Un tour d’horizon des relations, en République tchèque, des artistes et de la technologie. Depuis les années 1920, associant le constructivisme et le surréalisme, les oeuvres produites éveillent le sens du magique. Lumières, musiques, vidéos, scénographies. Spectaculaire.

Espace Electra, 6, rue Récamier. Jusqu’au 5 janvier. Tél.: +33-1-53 63 23 45.

Le geste Kongo

Autour de la thématique du geste, le musée a réuni 110 pièces (dont une série prêtée par le musée d’Afrique centrale de Tervuren) de toute beauté, allant des fétiches à clous aux statuettes naturalistes d’un raffinement extrême. Une inhabituelle manière d’envisager le décodage de cet art à partir des regards et des poses. Passionnant.
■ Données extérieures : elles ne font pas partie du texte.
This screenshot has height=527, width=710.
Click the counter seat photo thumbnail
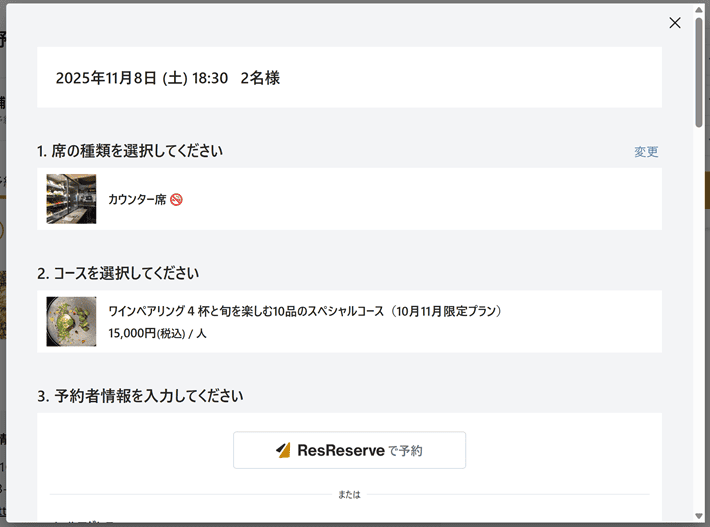(x=71, y=199)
Musée Dapper, 35, rue Paul Valéry. Jusqu’au 19 janvier. Tél.: +33-1-45 00 01 50.

Sophie Riestelhueber chez Zadkine

Voisin de l’atelier du sculpteur Zadkine, le jardin du Luxembourg est un lieu de souvenirs d’enfance pour la photographe Sophie Riestelhueber. La confrontation des deux artistes se cherche à travers des détails et des fragments portés au monumental par les formats et au spectaculaire par la mise en scène dans la maison-musée. Une rencontre sur fond d’angoisse et de blessures.
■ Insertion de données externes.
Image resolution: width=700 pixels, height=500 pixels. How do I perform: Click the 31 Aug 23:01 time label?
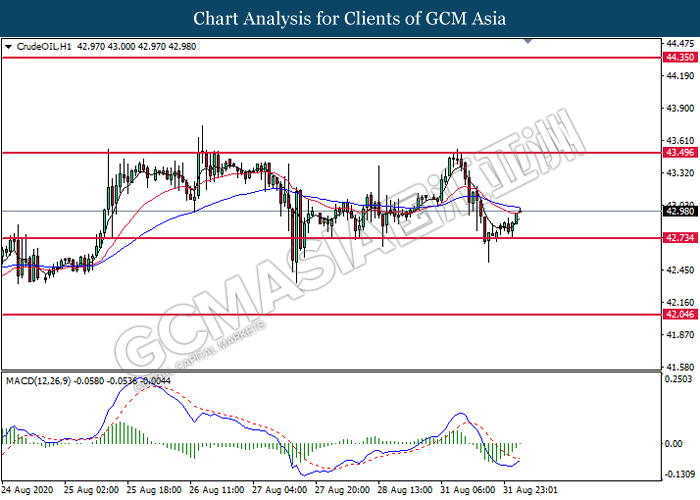coord(532,491)
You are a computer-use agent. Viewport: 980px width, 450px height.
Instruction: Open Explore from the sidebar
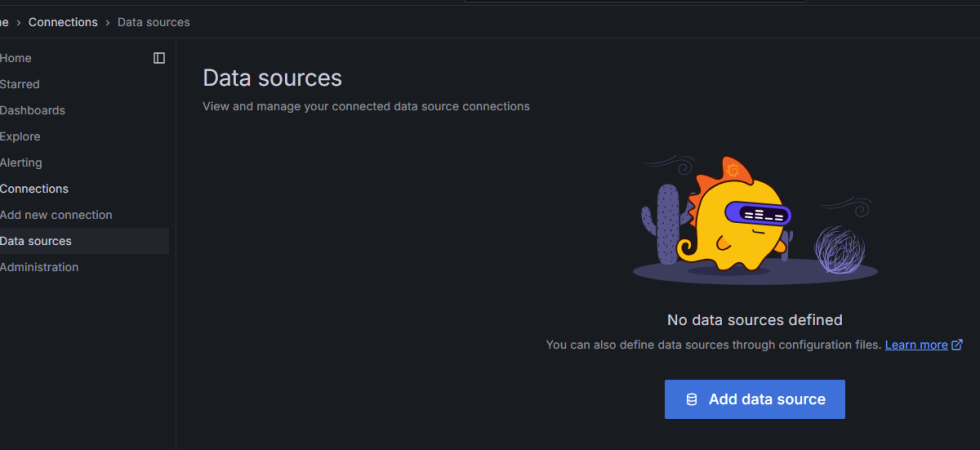(x=20, y=136)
Musée Zadkine, 100 bis, rue d’Assas. Jusqu’au 23 février. Tél.: +33-1-55 42 77 20.

Dessins à Chantilly

Catherine de Médicis collectionna passionnément les portraits dessinés à la pierre noire et sanguine. Au total, plus de 500, dont une partie, d’abord acquise par des comtes anglais à un marchand qui les avait retrouvés à Florence, revint en France par l’intermédiaire d’Henri d’Orléans, duc d’Aumale, qui les légua au musée Condé. Nonante de ceux-ci, dont certains signés Jean et François Clouet, sortent pour la première fois de leur clandestinité.

Château de Chantilly. Jusqu’au 6 janvier. Tél.: +33-3-44 62 62 64.

Les événements plus lointains:

Nice

Reflets aussi somptueux que discrets de la vie de cour aux époques moghole, râjpoute, Deccan et Pahârî, les 70 miniatures indiennes choisies parmi les 1 450 que possède le musée San Diego (Etats-Unis) témoignent de la qualité de cet art du pinceau. Trois sections rythment la visitede cette exposition Pouvoir et désir: le souverain dans son palais, les amoureux dans le jardin, et les dieux (musée des Arts asiatiques, jusqu’au 24 février). Notons, dans la même région, une rétrospective César (Nice, jusqu’au 16 février), les mini-théâtres de Fausto Melotti (Antibes, jusqu’au 9 février) et la collection André du Bouchet (Toulon, jusqu’au 12 janvier) avec des oeuvres de Giacometti, Tal Coat, Bram Van Velde, Tapiès, Villon et de Staël.

Venise

Les Pharaons : une même question traverse toute l’exposition: qui étaient ces rois divinisés de l’Egypte ancienne? Une plongée éblouissante dans le temps et les divers aspects du pouvoir et des pratiques liées aux pharaons, de l’Ancien Empire à l’époque ptolémaïque. Des oeuvres et presque autant de chefs-d’oeuvre venus du monde entier (Palazzo Grassi, jusqu’au 31 décembre).

Madrid

Goya, d’abord, avec un ensemble de dessins préparatoires à la série de gravures réalisées autour du thème de la tauromachie. Hommage à Carlos De Haes, ensuite, un paysagiste belge installé en Espagne à la fin du XIXe siècle. Enfin, un panorama de la peinture de fleurs durant l’âge d’or espagnol, le XVIIe siècle de Zurbaran (musée du Prado, jusqu’au 2 février). Notons, dans la même ville, une exposition Turner et la mer (Fondation Juan March, jusqu’au19 janvier) et cette autre, de Robert et Sonia Delaunay (musée Thyssen-Bornemisza, jusqu’au 12 janvier).